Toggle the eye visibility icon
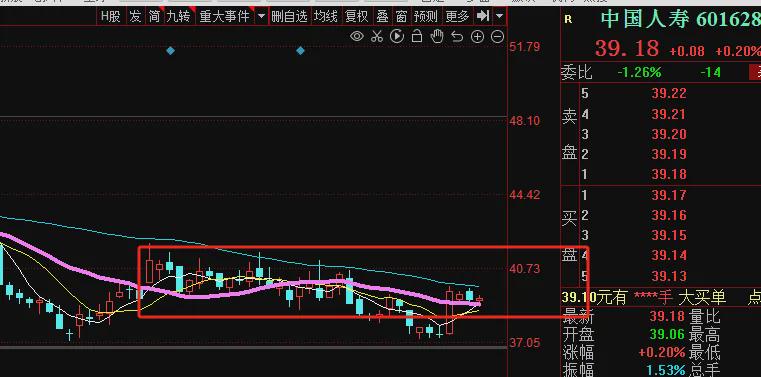Image resolution: width=761 pixels, height=377 pixels. point(357,36)
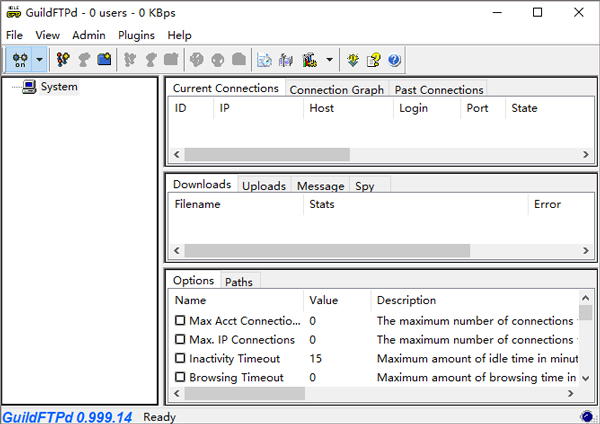The image size is (600, 424).
Task: Click the blue Help question mark icon
Action: [x=394, y=60]
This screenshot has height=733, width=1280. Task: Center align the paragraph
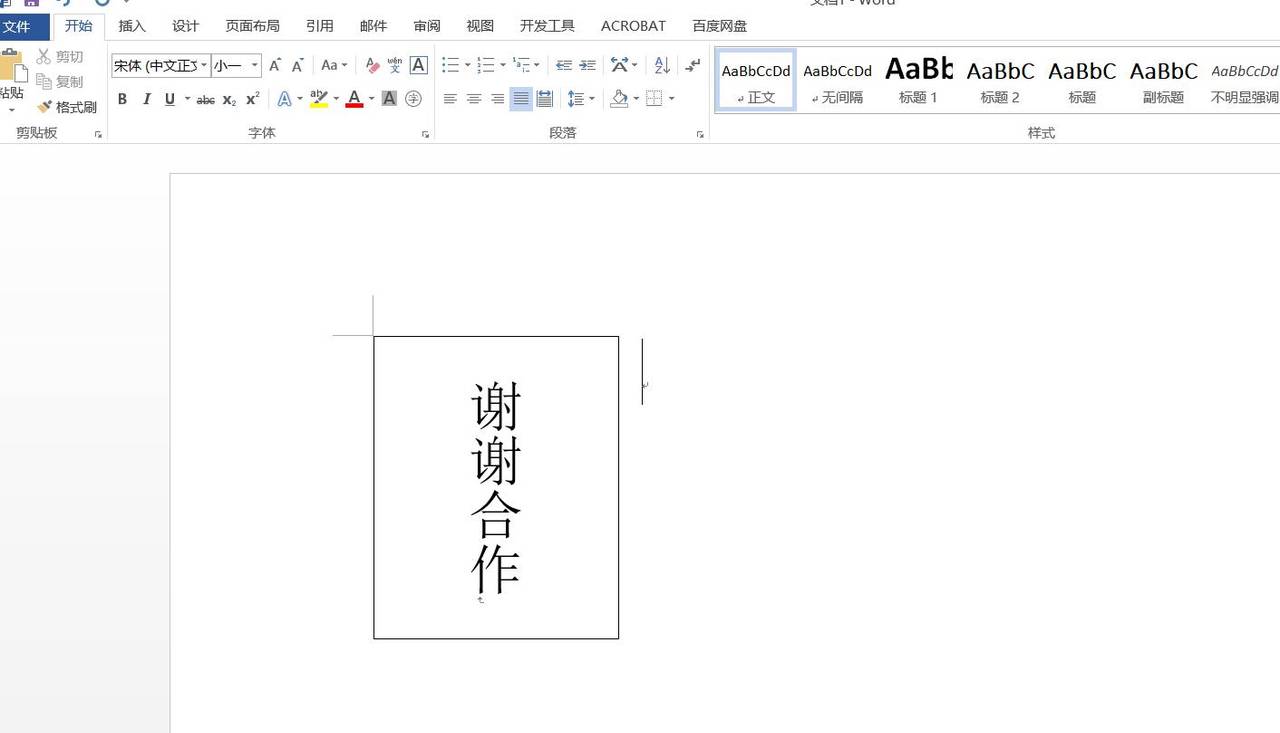pos(475,98)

§ WHAT IS BEING ASKED: Every entry should be written out word for word, except for its pictures.

§ ANSWER TO THE EXERCISE:
Toggle the eye visibility icon
Image resolution: width=761 pixels, height=377 pixels. point(357,36)
The image size is (600, 424).
Task: Click the blue Help question mark icon
Action: [x=394, y=60]
This screenshot has height=733, width=1280. Task: Center align the paragraph
pos(475,98)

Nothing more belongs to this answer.